In a move designed to make it easier for smaller businesses to raise money for expansion and job creation, House Majority Leader Eric Cantor (R–VA) has announced that he intends to package together six existing smaller bills into a bipartisan package. The combination, to be known as the Jumpstart Our Business Startups (JOBS) Act, is expected to be joined by similar legislation in the Senate.
Cantor’s package provides growing small businesses with relief from a series of Securities and Exchange Commission (SEC) regulations that sharply limit their ability to raise money by selling stock. In most cases, selling stock is considerably cheaper in the long run than borrowing for business expansion. Of the six specific bills, three have already passed the House by huge bipartisan majorities; two have been approved by the House Finance Services Committee by similar margins; and the sixth has been referred to that committee but not considered.
The six parts of the JOBS Act are:
- The Reopening American Capital Markets to Emerging Growth Companies Act introduced by Representative Stephen Fincher (R–TN), which would make it easier for smaller businesses to go public by providing temporary relief from certain SEC regulations. The House Financial Services Committee approved the bill by a vote of 54–1. A Senate version introduced by Senators Pat Toomey (R–PA) and Chuck Schumer (D–NY) also exists.
- The Access to Capital for Job Creators Act introduced by Representative Kevin McCarthy (R–CA) removes an SEC regulatory ban that says small businesses cannot use advertisements to attract investors. It passed the House by a 413–11 vote. Senator John Thune (R–SD) has introduced a Senate version.
- The Entrepreneur Access to Credit Act introduced by Representative Patrick McHenry (R–NC) would eliminate SEC restrictions on “crowdfunding,” an increasingly popular way for small businesses to raise money from a large pool of individual investors. It passed the House by a 407–17 vote.
- The Small Company Capital Formation Act introduced by Representative David Schweikert (R–AZ) would increase the threshold of companies that are exempted from SEC regulation to $50 million from $5 million. This bill passed the House by 421–1. A Senate version was introduced by Senator Jon Tester (D–MT).
- The Private Company Flexibility and Growth Act, also introduced by Schweikert, would expand the number of shareholders that a smaller business can have before it must meet SEC registration requirements to 1,000 from 500. It was approved by the Financial Services Committee by a voice vote. Senator Pat Toomey (R–PA) introduced a Senate version.
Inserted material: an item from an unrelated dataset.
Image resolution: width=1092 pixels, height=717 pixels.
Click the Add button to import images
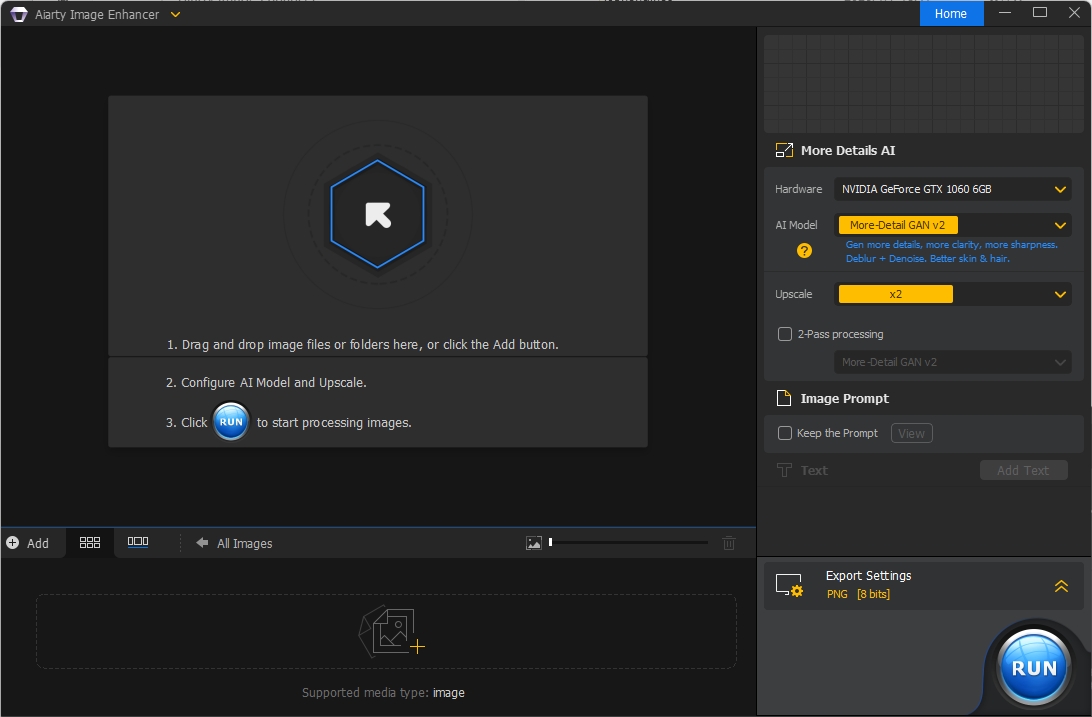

- The Capital Expansion Act introduced by Representative Ben Quayle (R–AZ) would change an SEC requirement to increase the number of shareholders allowed to invest in a community bank to 2,000 from 500. The bill has not been considered.
These seemingly technical bills would greatly increase the ability of smaller businesses to grow and to create jobs, while signaling that both Congress and the Obama Administration are serious about dealing with unemployment.